According to a study recently released by University of Virginia Professors Michal Barzuza and David C. Smith, publicly held companies incorporated in Nevada are forced to restate their financial results—that is, amend flawed corporate financial reporting—at a rate 40 percent higher than the national average. Moreover, when such restatements occur, the market tends to punish Nevada-based companies far more harshly than it does companies incorporated in other states: Nevada companies that restate their financials experience a decline in stock price seven times greater than restating firms incorporated in other states.
“We’ve shown that if you hold stock in Nevada-incorporated companies, it’s much more likely that the company you hold will restate, and if that happens, the market-inflicted penalty is going to be higher than it would be for other states,” says Smith, C. Coleman McGehee Research Associate Professor of Banking and Commerce at UVA’s McIntire School of Commerce. “Put those two together, and holding a Nevada-based company looks pretty risky.”

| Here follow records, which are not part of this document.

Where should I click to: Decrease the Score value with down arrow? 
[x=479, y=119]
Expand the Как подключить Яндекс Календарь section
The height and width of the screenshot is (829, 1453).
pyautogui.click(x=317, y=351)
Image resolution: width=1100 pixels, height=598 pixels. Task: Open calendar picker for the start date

Short arm of the law. The reason for the Nevada difference? According to the study, Nevada companies’ tendency to get the numbers wrong seems to be linked to legal changes adopted by the state a decade ago. In an effort to attract more companies to incorporate in the Silver State, Nevada enacted sweeping legislation designed to protect corporate managers and directors by indemnifying them against legal actions by shareholders. “Nevada law protects managers in a way that other states’ laws really don’t,” says Barzuza, Caddell & Chapman Professor of Law at the University of Virginia School of Law. “The Nevada secretary of state’s Web site highlights those differences as a marketing point.”
Remarkably, Barzuza explains, Nevada—in a single day—eliminated most of the liability that corporate executives and officers are exposed to in other states. “Directors no longer have liability for breaches of duty of faith or loyalty,” she says. “They’re liable only through a narrow category, which is intentional misconduct or knowing violation of the law.”
Nevada law is also markedly deferential to managers. Nevada-based companies are protected against so-called “Revlon duties” (management’s legal obligation, in the case of a company’s imminent breakup, to take the higher of two takeover offers) and generally face no legal ramifications when they use defensive tactics against hostile takeovers.
Selection effect. The result of such legislation, says Smith, is a situation of significantly compromised transparency. “When you set up laws that put a giant wall between officers, directors, and shareholders, it can be very hard to even figure out whether or not criminal activity is occurring,” he says.
The problem with such a situation, Barzuza and Smith say, is that some companies may be drawn to precisely such opaque conditions. “Nevada’s corporate legislation represents an important phenomenon,” Barzuza says, “because it means that there’s a new place for problematic companies to go.” Indeed, she says, a somewhat alarming selection effect seems to be occurring. “From our research, it looks like problematic companies—companies that could really benefit from regulation the most—are going to Nevada.”